I wrote just about every book report and term paper from the time I was in the third grade about Martin Luther King, Jr. And Nola seemed to take a definite interest
when she learned about him in school this year. So my Mom wanted to make sure that she got to see this landmark. We didn’t go into the museum. For starters we didn’t really have time, but also because there is a lady who sits outside the museum everyday and has for 23 months 137 days (at the time of our visit) in quiet protest of the museum. Mom and Keyton told me about her the last time they went. She feels that the museum desecrates the legacy Martin Luther King. It’s kinda hard to walk past a sign that says that and pay money to go in.
The last thing on the list of Memphis sites was, you guessed it: Graceland. We cruised past, circled the block and cruised past again. Do you really need more Graceland than that? I went when I was 12 and for some reason at the time a HUGE Elvis fan. But our kids didn’t even know who Elvis was. And I mean it’s a house that was frozen in the 70s.
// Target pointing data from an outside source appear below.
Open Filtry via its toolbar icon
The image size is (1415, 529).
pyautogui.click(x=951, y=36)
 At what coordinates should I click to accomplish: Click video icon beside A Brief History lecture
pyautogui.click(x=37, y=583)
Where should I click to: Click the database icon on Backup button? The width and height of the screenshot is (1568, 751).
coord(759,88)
It would have been a stop totally lost on the three kids who’d already been patient for 4 hours of car, sitting in a restaurant and walking on Beale street. So we didn’t push it or waste the money to drag them through. However I kinda almost wish I’d been able to get Nola’s and Bob’s commentary on the decor. I’m sure they would have had some good feedback.
We found our way to Jackson, Mississippi in enough time to get a bag of tacos and let the kids swim. We had about 7 hours of road in the morning between us and white sandy beaches of Panama City Beach, FL and already almost an entire vacation behind us.
Love’s “Road Jerky”, Neely’s BBQ and trying to unseat Linda as the official trip navigator was the highlight of the first leg of the trip!
The binders Linda made for the kids were definitely awesome. Great idea.
[...] Also Read: Are We There Yet?: The First Leg of Our Epic Family Road Trip [...]
Just happened to come across your story.
I was looking up Arkansas Barbecue. I noticed your mention of the Nuclear Reactor in Russellville. I worked there for a while and just wanted to tell you (you may already know this) that the concrete structure one can see from the freeway is the cooling tower. The actual structure around the reactor(s) is much smaller than the tower.
I agree that it is something creepy and ominous. Many power plants use cooling tower(s) whether they are nuclear, coal, etc.
http://www.nucleartourist.com/systems/ct.htm
Just wanted you to know because I used to think (as many do) that the cooling tower is the reactor. Knowing this made it a little less creepy to me.